The most common types of Texas entities are:
Below is an outline of these types of entities, as well as "professional entities," including some of the management and tax issues involved with that choice of entity. All businesses should consult with a CPA to consider properly the tax implications involved with their entity selection. The tax issues identified below are for general information only. No warranty is made to the accuracy of the information or how it will apply to a particular entity.
Sole proprietorship. A sole proprietorship does not result in the formation of a legal entity. There is only a single business owner, who is individually responsible for all debts of business. All income is listed on the owner's individual tax return, but the business does not pay Texas margin tax. The owner can do business under an "assumed name." This form of business should only be undertaken after careful advice from an experienced attorney. All of the business owner's assets are subject to claims from the business creditors, whether from contracts or if the business is sued when someone thinks they were injured (physically or economically) by the company.

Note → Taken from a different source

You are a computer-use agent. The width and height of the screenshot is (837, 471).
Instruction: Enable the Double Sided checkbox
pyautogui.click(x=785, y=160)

General Partnership. A general partnership is created whenever two or more persons or entities jointly own a business. Like the sole proprietorship, nothing need be filed with the Secretary of State. A general partnership is created whenever two people agree to do business as joint owners. While it does not require a formal written agreement, such informal arrangements are extremely likely to result is disagreements, which often cost owners much more than advance planning. The partnership itself does not pay taxes (but it does file a tax return). The income is divided up among the partners and reported on their individual returns. The partnership does not pay Texas margin tax if all the partners are people or if it is a "passive entity." Every partners' personal assets are subject to claims from the business creditors, whether from contracts or if the business is sued when someone thinks they were injured (physically or economically) by the company, even if the "other" partner created the debt. Because of this potential liability, this form of business should only be undertaken after careful advice from an experienced attorney.
Limited Partnership. A limited partnership has some characteristics of a general partnership and some characteristics of a corporation. A limited partnership has two types of partners: general partners and limited partners. There are general partners who manage the limited partnership (and are liable for its debts) and limited partners do not directly manage the partnership, so they are not liable for the debts of the limited partnership. Limited partners may be an employee of the limited partnership. Since the general partner faces personal liability, often a corporation is formed to be the general partner. For federal tax purposes, the partners are taxed like in a general partnership (the taxes pass through to the partners). For Texas margin tax purposes, a limited partnership is taxed, unless it qualifies as a "passive entity." Limited partnerships register with the Secretary of State's office and the fees associated are higher than those for most other entities.
Corporation. A corporation is a separate legal entity owned by shareholders or stockholders. Shareholders are not generally liable for the corporation's debts. The corporation's management is carried out through the board of directors. Corporations are subject to Texas margin taxes. For federal tax purposes, a corporation may be classified either as a C corporation or an S corporation.
A corporation is a separate legal entity owned by shareholders or stockholders. Shareholders are not generally liable for the corporation's debts. The corporation's management is carried out through the board of directors. Corporations are subject to Texas margin taxes. For federal tax purposes, a corporation may be classified either as a C corporation or an S corporation.
C Corporation. A C Corp pays federal income tax. Shareholders are also taxed on dividends they receive from the corporation. This "double taxation" often leads small businesses to avoid being a C Corp.
S Corporation. An S Corp is taxed similarly to a partnership. The S Corp files a tax return ' but does not directly pay taxes. The income is passed through to the shareholders. Provides some federal tax advantages over a C corporation.
A limited liability company (LLC) enjoys the liability protection afforded to a corporation. The LLC is the most flexible of all entities. An LLC can be managed either by its owners (who are called "members") or it may elect to have "managers." For federal tax purposes, and LLC can elect to either be taxed as a corporation, like a partnership, or if there is only own owner, it can be taxed like a sole proprietorship. An LLC, like all other entities that have limited liability, is subject to Texas margin taxes. The flexibility of an LLC is often what leads new or small businesses to select an LLC as their preferred entity. LLC's do not have to hold annual meetings, though I strongly recommend it.
Professional Entities. Texas created special entities for certain licensed professions. Below is a brief description of the types of professional entities and the professionals that can own them.
All of these entity types require the owners to be licensed to perform professional services in Texas. These professions include lawyers, accountants, medical doctors, osteopathy, podiatry, dentistry, optometry, therapeutic optometry, chiropractic medicine, veterinarians, and mental health professionals, including licensed therapists or counseling services, such as clinical social work, professional counseling, and marriage and family therapy. The selection of the proper entity depends on the type of profession involved, liability concerns, and tax considerations.